O Ministério do Meio Ambiente orienta que nunca se deve tocar nos corais durante um passeio por piscinas naturais ou um turismo de mergulho marinho, assim como não se deve alimentar os peixes durante o passeio.

“Nunca alimente peixes com sobras, ração ou pão, pois isso prejudica a saúde deles e dos corais”, orienta o ministério.

Afinal, o que pode ou não na praia?

Apesar de o Brasil não ter uma legislação específica sobre o que se pode ou não fazer no turismo costeiro, a ilha de Fernando de Noronha, em Pernambuco, tem suas próprias normas.

O site do governo local informa que é proibida a retirada de “conchas, pedras, corais ou partes de animais ou vegetais da ilha”; “alimentar, matar, capturar, perseguir, tocar ou nadar intencionalmente com os animais silvestres”; “transportar sementes, plantas ou seus fragmentos e/ou animais” para Fernando de Noronha. A multa para quem cometer tais infrações pode chegar a R$ 5 mil.

Cachorros na praia

Além de Fernando de Noronha, os animais de estimação são proibidos de frequentarem quase todas as praias brasileiras, aponta o professor do Instituto Oceanográfico da Universidade de São Paulo (USP), Alexander Turra.

“A praia é um ambiente de transmissão do bicho geográfico, um parasita comum em cães e gatos e nocivo às pessoas. Por isso, em praticamente todo o Brasil, existem leis municipais que impedem a visitação de cachorros nas praias”, explica o professor.

Levar o animal de estimação para a praia também pode ser prejudicial aos seres vivos que habitam a faixa de areia.

“Existe um caranguejo que vive na parte de areia seca, conhecido como maria-farinha, que tem sido bastante afetado pela presença dos cachorros, que cavam a areia para fazerem buracos e acabam matando esses caranguejos”, aponta Turra.

Alimentar peixes

Gandara-Martins explica que alimentar peixes durante um passeio no mar ou um mergulho provoca alterações no comportamento das espécies locais.

“Estas espécies passam a ficar condicionadas à oferta de comida por humanos e deixam de consumir seus alimentos naturais. Se a alimentação recreativa for interrompida, muitos peixes podem morrer até que a população estabeleça seu equilíbrio”, explica a oceanógrafa.

Os peixes que se acostumam com o alimento dado pelas pessoas também podem se tornar mais agressivos.

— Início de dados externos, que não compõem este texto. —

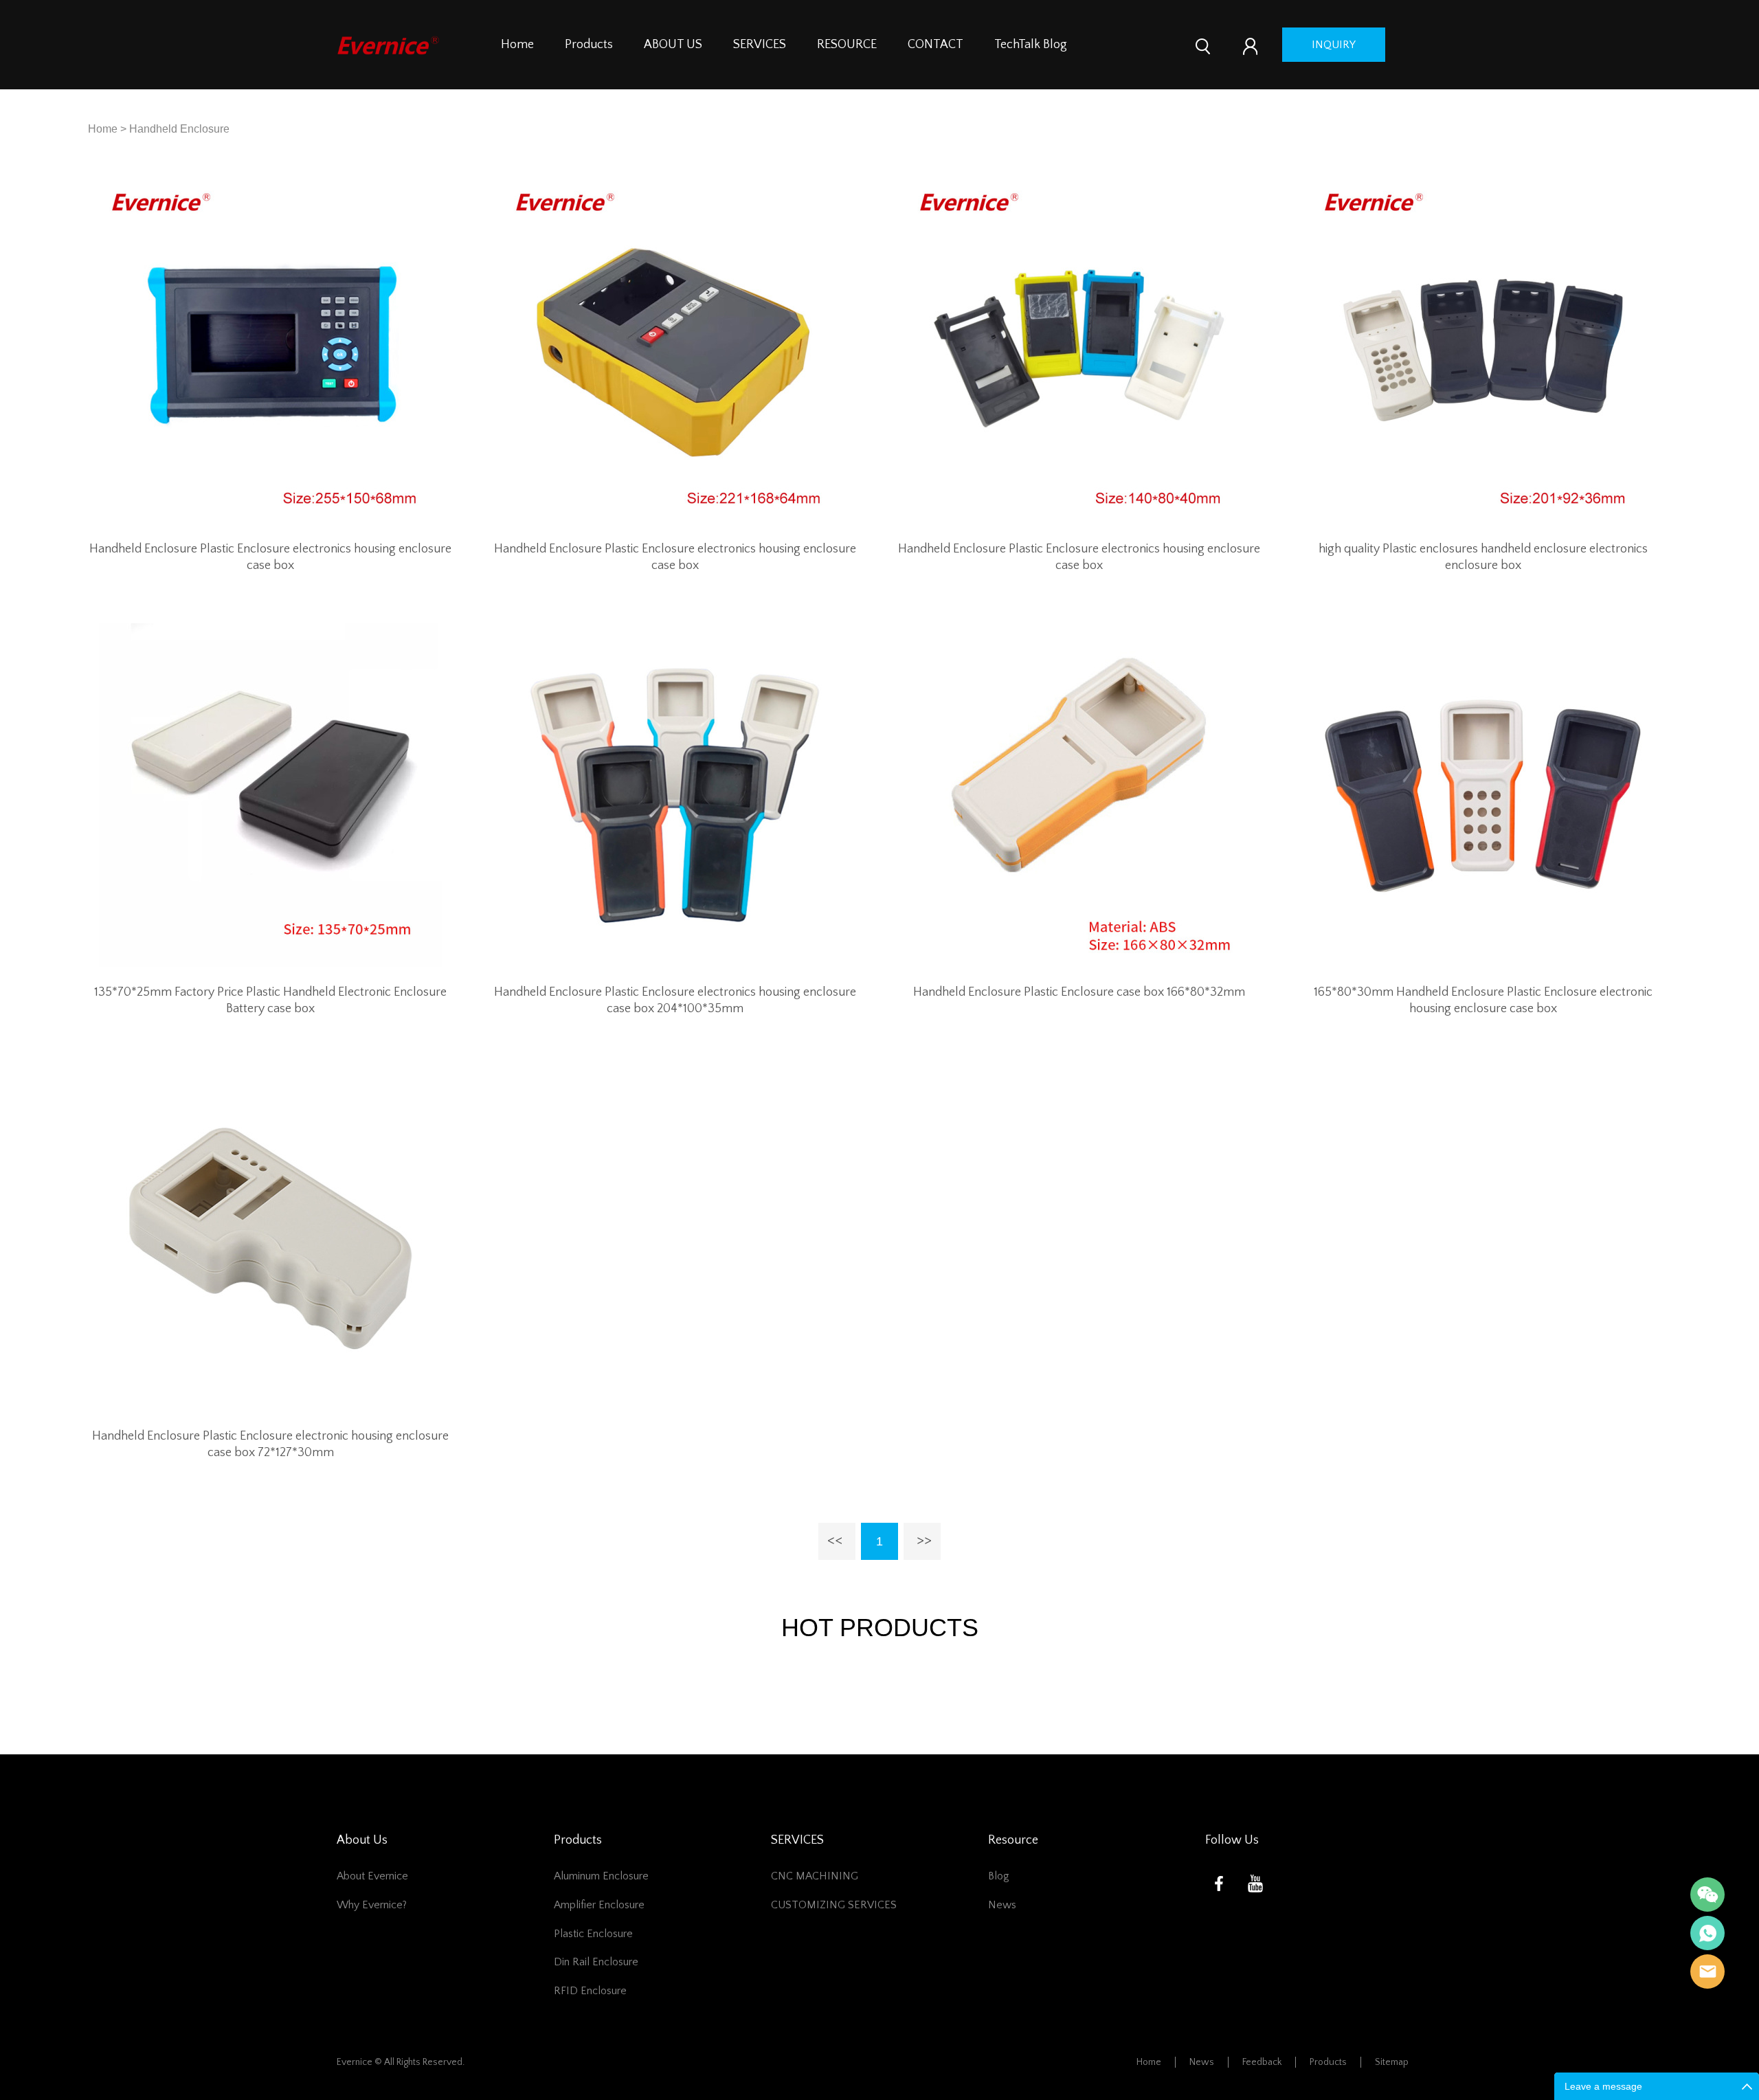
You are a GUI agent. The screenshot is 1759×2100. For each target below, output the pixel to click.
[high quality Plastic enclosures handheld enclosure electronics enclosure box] (1483, 351)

“Os peixes ficam habituados à presença humana e à alimentação recreativa se aproximam muito das pessoas, o que aumenta o risco de captura desses organismos e promove o aumento da agressividade nesses peixes”, diz a pesquisadora.

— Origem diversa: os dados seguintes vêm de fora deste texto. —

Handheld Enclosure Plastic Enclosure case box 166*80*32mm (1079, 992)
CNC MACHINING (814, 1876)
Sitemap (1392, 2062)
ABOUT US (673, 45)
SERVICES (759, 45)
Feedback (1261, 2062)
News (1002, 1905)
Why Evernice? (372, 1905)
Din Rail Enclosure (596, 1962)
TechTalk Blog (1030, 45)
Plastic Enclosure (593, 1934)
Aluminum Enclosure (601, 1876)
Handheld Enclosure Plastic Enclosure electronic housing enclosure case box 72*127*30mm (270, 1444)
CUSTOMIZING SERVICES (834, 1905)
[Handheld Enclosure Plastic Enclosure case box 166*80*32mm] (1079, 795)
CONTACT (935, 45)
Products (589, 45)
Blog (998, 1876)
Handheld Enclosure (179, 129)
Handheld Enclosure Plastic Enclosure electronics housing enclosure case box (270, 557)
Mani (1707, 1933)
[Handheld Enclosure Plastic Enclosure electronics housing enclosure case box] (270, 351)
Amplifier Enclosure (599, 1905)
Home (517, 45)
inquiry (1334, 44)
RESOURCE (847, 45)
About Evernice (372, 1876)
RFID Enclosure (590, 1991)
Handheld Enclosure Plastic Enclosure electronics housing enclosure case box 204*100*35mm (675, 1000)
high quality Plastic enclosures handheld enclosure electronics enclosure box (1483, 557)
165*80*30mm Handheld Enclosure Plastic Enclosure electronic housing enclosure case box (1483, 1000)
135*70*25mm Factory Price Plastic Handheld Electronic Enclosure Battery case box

Com isso, além de promoverem ataques aos humanos, os peixes das áreas de alimentação podem excluir as espécies menos agressivas.

Urinar no mar

A questão é polêmica, mas, segundo os especialistas ouvidos pela BBC News Brasil, urinar no mar não costuma causar danos à fauna e à flora local.

“O ideal é urinar em um local apropriado para isso. Mas, do ponto de vista biológico, o xixi feito no mar não é um grande problema, porque ele vai se diluir e servir de nutrientes para o ambiente marinho”, afirma Turra.

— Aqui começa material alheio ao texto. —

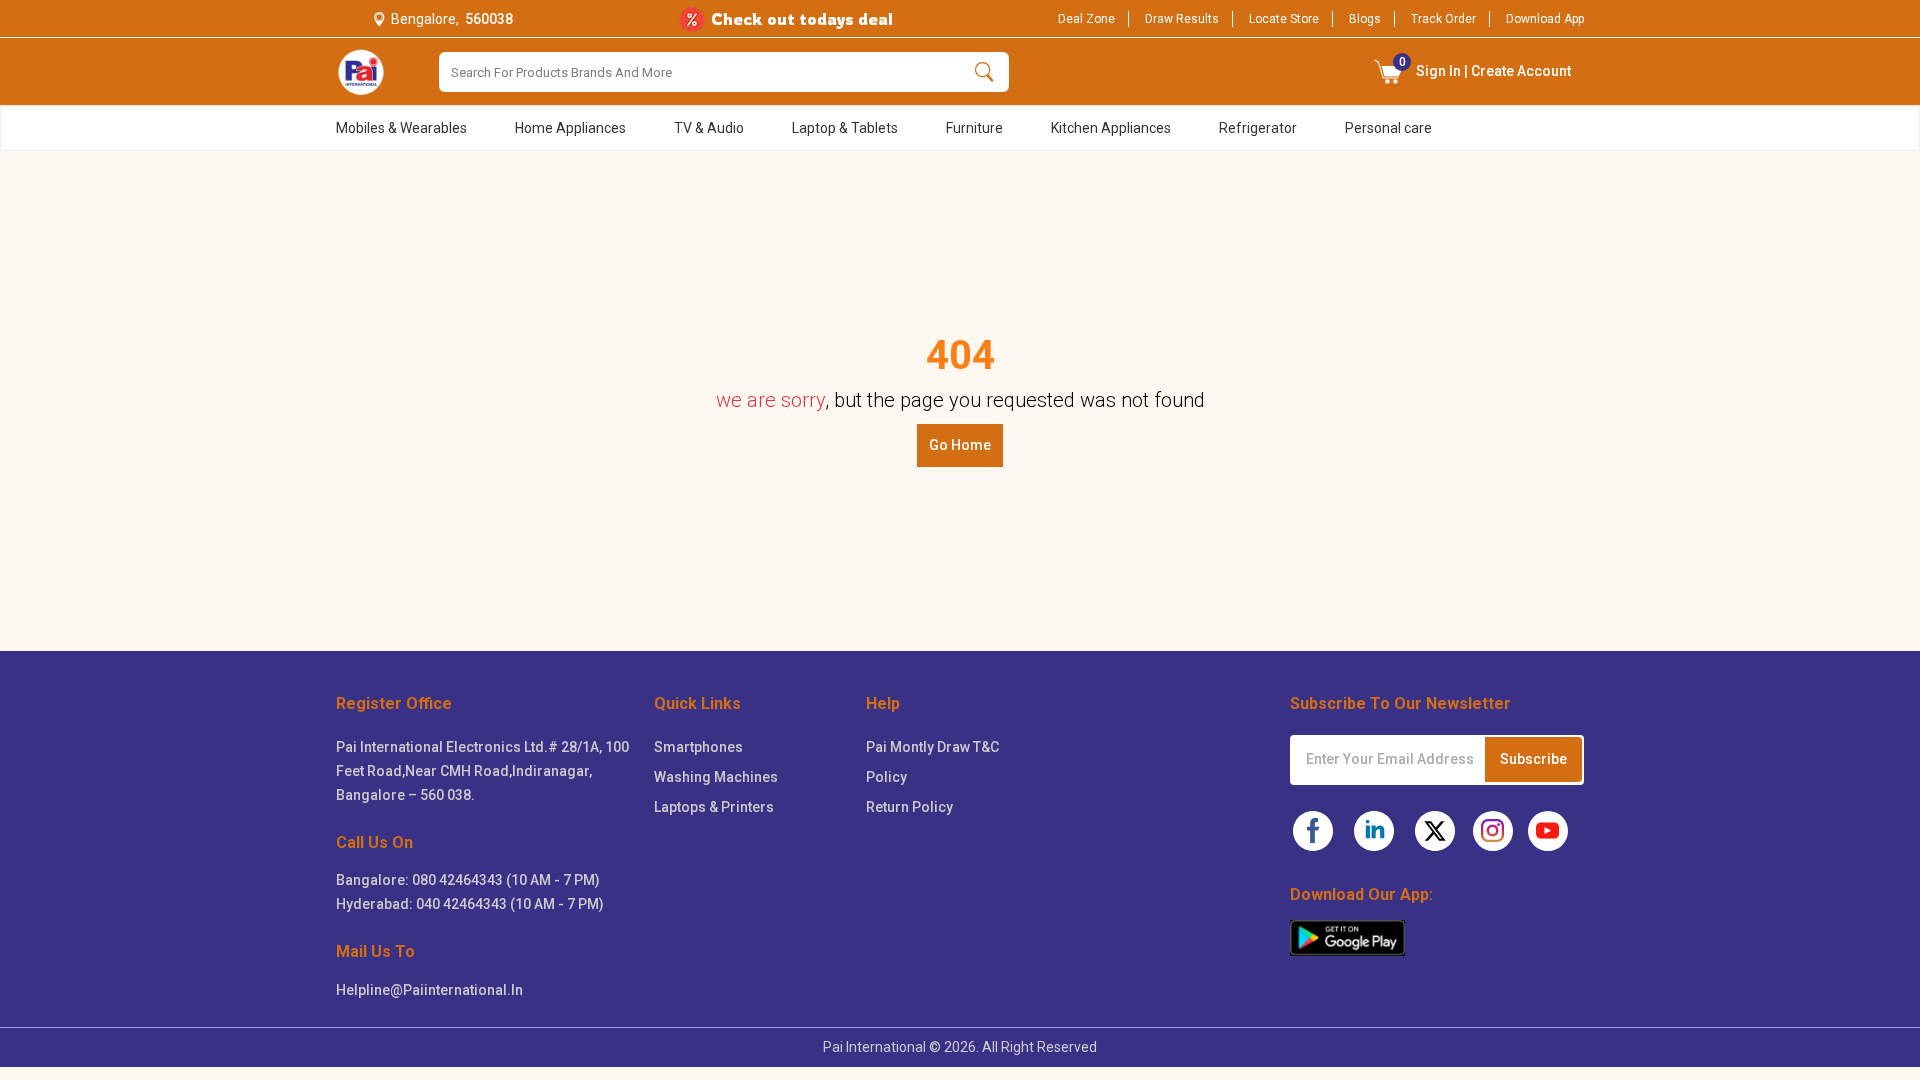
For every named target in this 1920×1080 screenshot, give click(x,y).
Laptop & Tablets (845, 128)
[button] (1389, 71)
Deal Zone (1086, 19)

“A urina é composta de 95% de água e 5% de sais. O pouco de sais liberado no xixi é rapidamente diluído pela água do mar. Porém, uma praia muito lotada e com pouca circulação de água (como as piscinas naturais), o xixi pode vir a se tornar um problema”, pondera Di Domi.

Os pesquisadores ressaltam, contudo, que o descarte de esgoto no mar é proibido, uma vez que a concentração dos excrementos humanos no ambiente marinho é fatal à fauna e à flora.

Veículos motorizados

Um guia do Ministério do Meio Ambiente de 2018 orienta que não se transite com veículos motorizados na praia. O documento também pede que as pessoas não pisem nas plantas e demais vegetação de restinga presente na areia.

Protetor solar

O guia do Ministério da Saúde recomenda protetor solar à

prova d´água “para não contaminar a água com produtos químicos prejudiciais ao meio ambiente”.